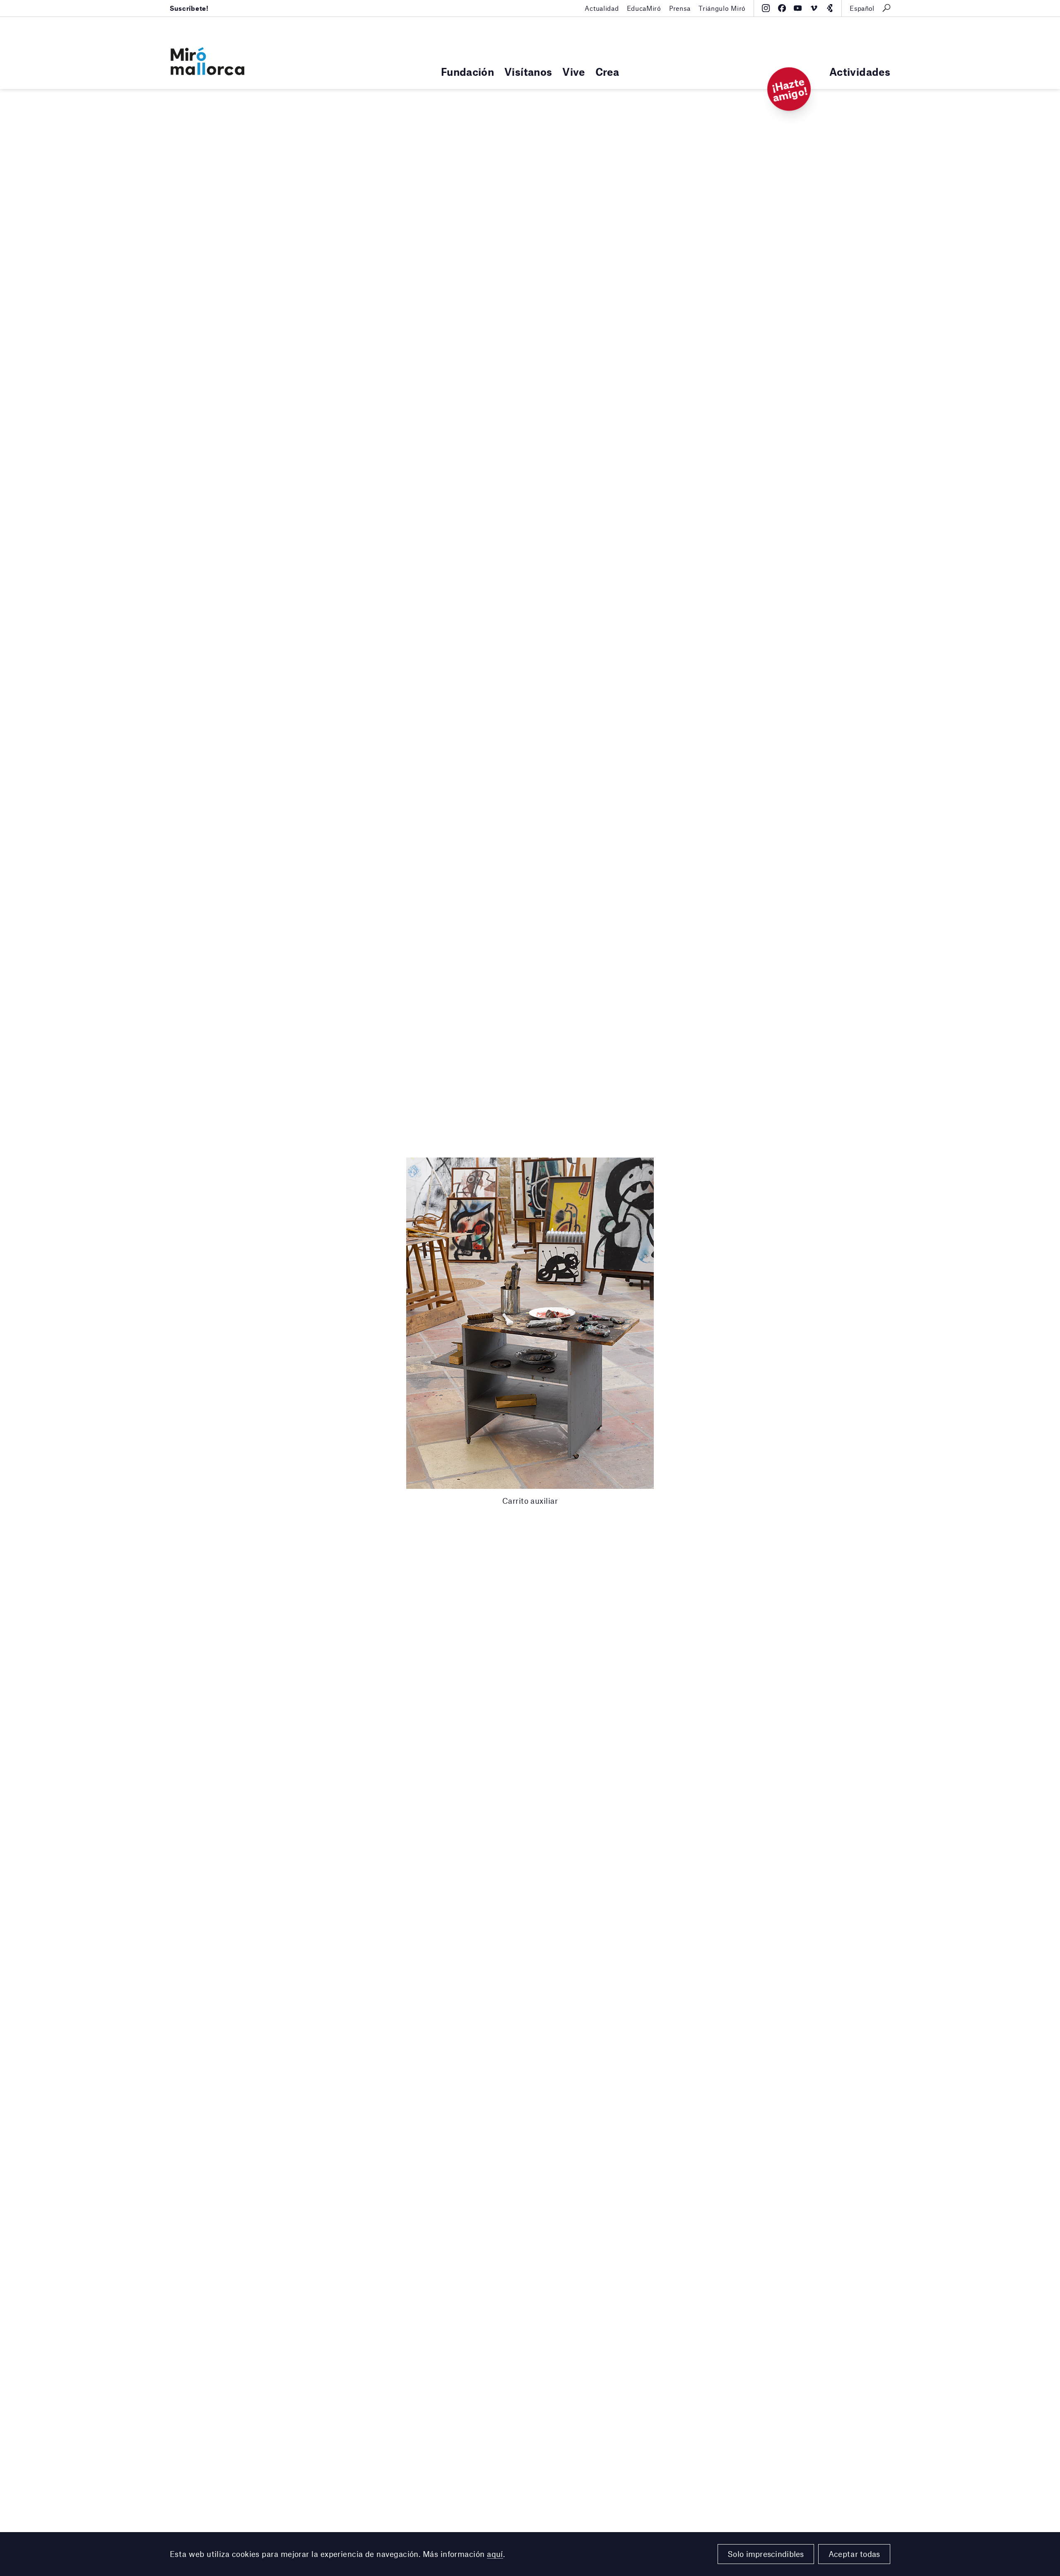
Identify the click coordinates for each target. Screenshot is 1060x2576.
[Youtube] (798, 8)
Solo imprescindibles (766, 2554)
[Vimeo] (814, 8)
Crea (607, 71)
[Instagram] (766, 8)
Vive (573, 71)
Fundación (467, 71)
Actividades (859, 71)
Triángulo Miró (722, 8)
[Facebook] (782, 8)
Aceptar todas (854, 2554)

--

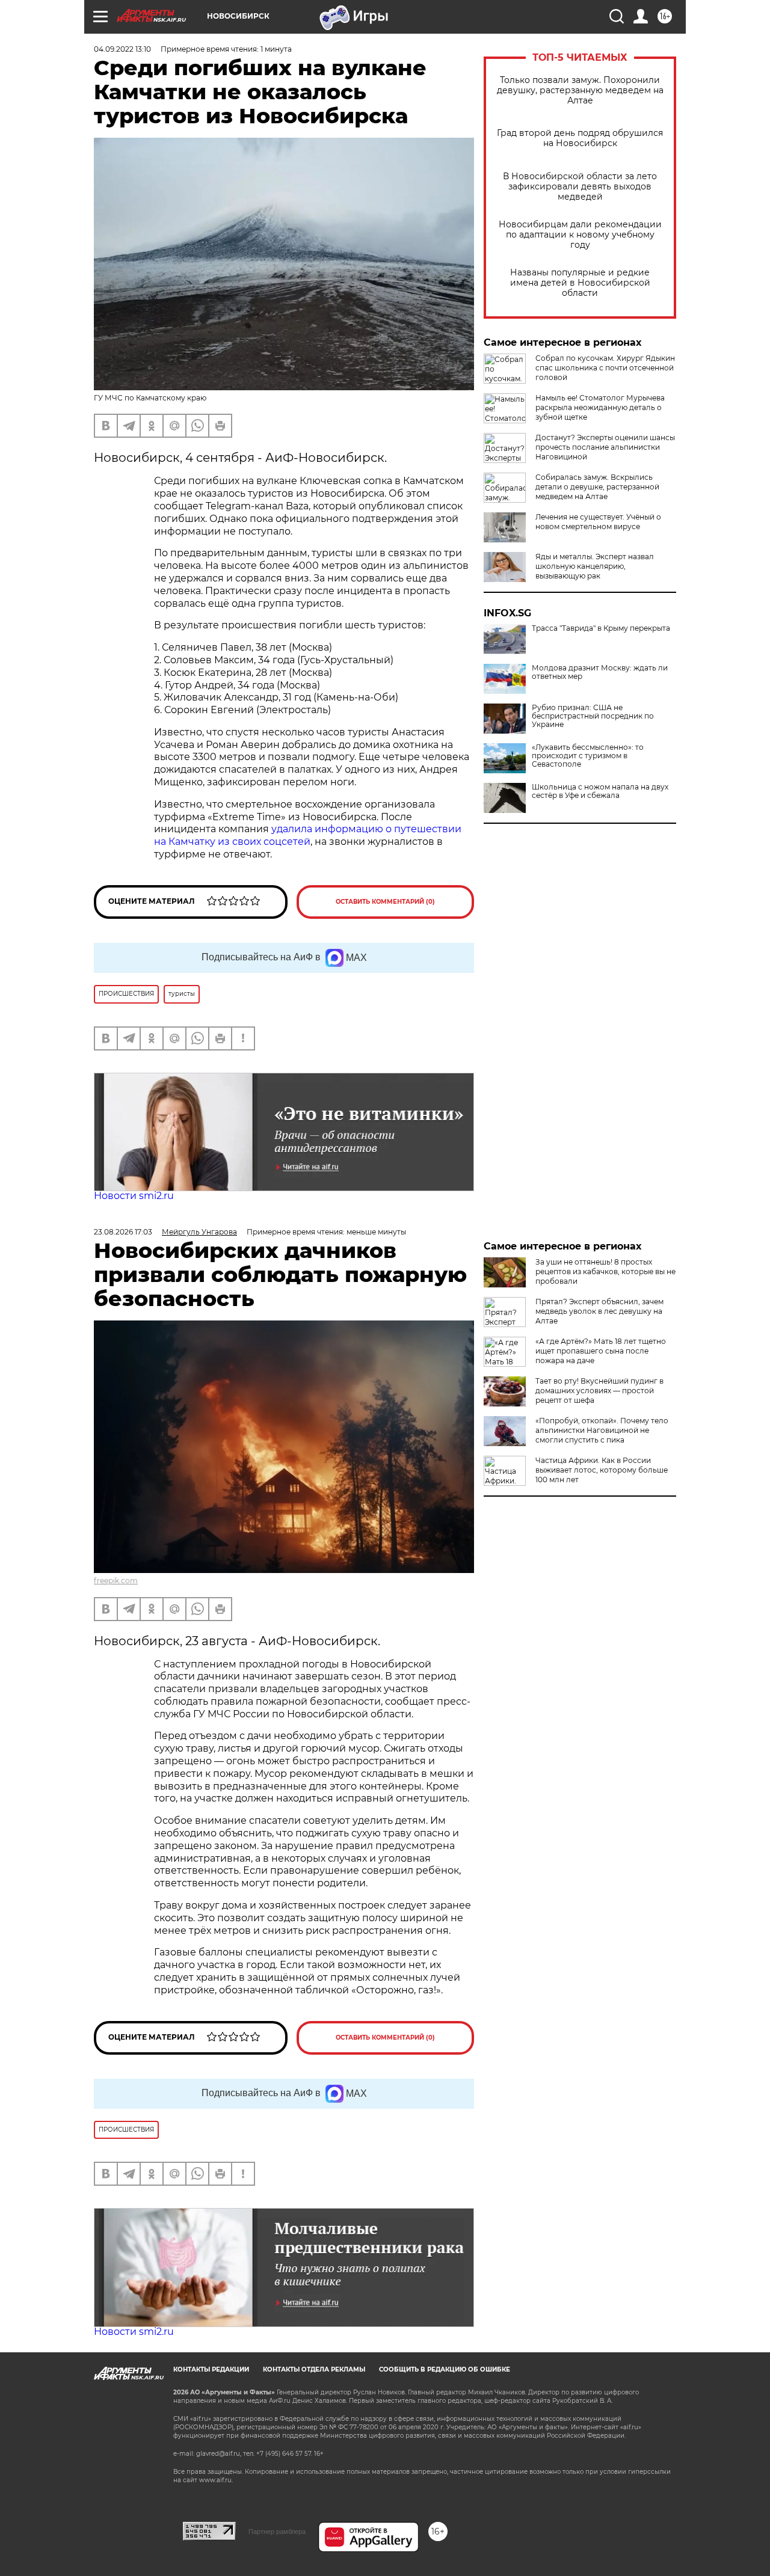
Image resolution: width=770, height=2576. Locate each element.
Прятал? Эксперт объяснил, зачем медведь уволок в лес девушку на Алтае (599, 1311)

§ TO DO: From the listing above, output exactly the run of lines that starts with the line containing "[Vimeo] (814, 8)" and ends with the line containing "Aceptar todas (854, 2554)".

§ RESULT OF THIS TASK:
[Vimeo] (814, 8)
Crea (607, 71)
[Instagram] (766, 8)
Vive (573, 71)
Fundación (467, 71)
Actividades (859, 71)
Triángulo Miró (722, 8)
[Facebook] (782, 8)
Aceptar todas (854, 2554)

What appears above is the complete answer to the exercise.